AuthorBot adds missing author information to scientific article pages on Wikidata. Authorbot is currently compatible with the following academic databases:
- Pubmed (Pubmed ID = P698, Pubmed = Q180686)
- Dimensions Publications (Dimensions ID = P6179, Dimensions Publications = Q95044734)
- Astrophysics Database Service (ADS ID = P819, ADS = Q752099)
- Pubmed Central (PCMID = P932, Pubmed Central = Q229883)
In the future, I aim to make AuthorBot compatible with the following academic databases:
- CJFD
- arXiV
- JSTOR
If you want compatibility with a specific academic database, feel free to request it! Write a message on the PangolinBot or PangolinMexico User page.
- Gets articles on Wikidata that are missing author information and are cited in a compatible database. This includes:
- Scientific papers (items where P31 = Q13442814) with no P50 or no P2093 statements
- Articles with P50 and/or P2093 statements that are missing:
- no object stated as (P1932) qualifier (For P50 items only)
- no author first name (P9687) qualifier
- no author last name (P9688) qualifier
- Extracts citations using database APIs for the aforementioned compatible databases
- Adds the aforementioned properties to scientific paper items on Wikidata.
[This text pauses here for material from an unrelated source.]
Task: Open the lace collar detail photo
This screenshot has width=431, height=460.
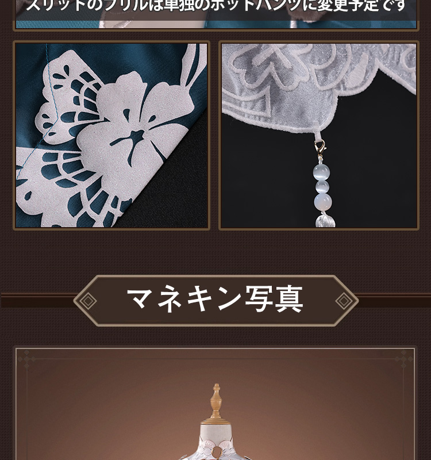Action: (319, 135)
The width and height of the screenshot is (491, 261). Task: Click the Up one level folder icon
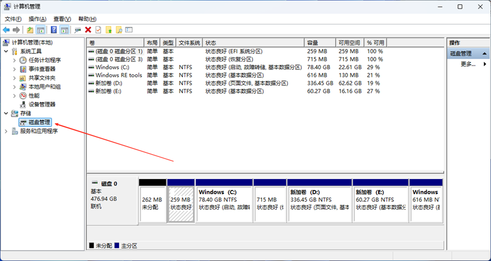point(30,30)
- Is able to both add author item statements and detect existing author information and add missing info to it, as well as detecting small differences by checking aliases and acronyms.
- One-by-one API extraction: Unable to get a 'batch' set of author citations, which would reduce author calls considerably
- Author name string default: Currently, if an author is not already on the Wikidata page, they are added an as author name string property as there is no clear way to definitively find a P50 page that corresponds to a citation's author through just their name. In the future, could be possible to extract ORCID IDs from the article.
- If for some reason you want to try running this script yourself, you will need your own API keys for Pubmed, ADS, and Dimensions. Mine are kept private for hopefully obvious reasons.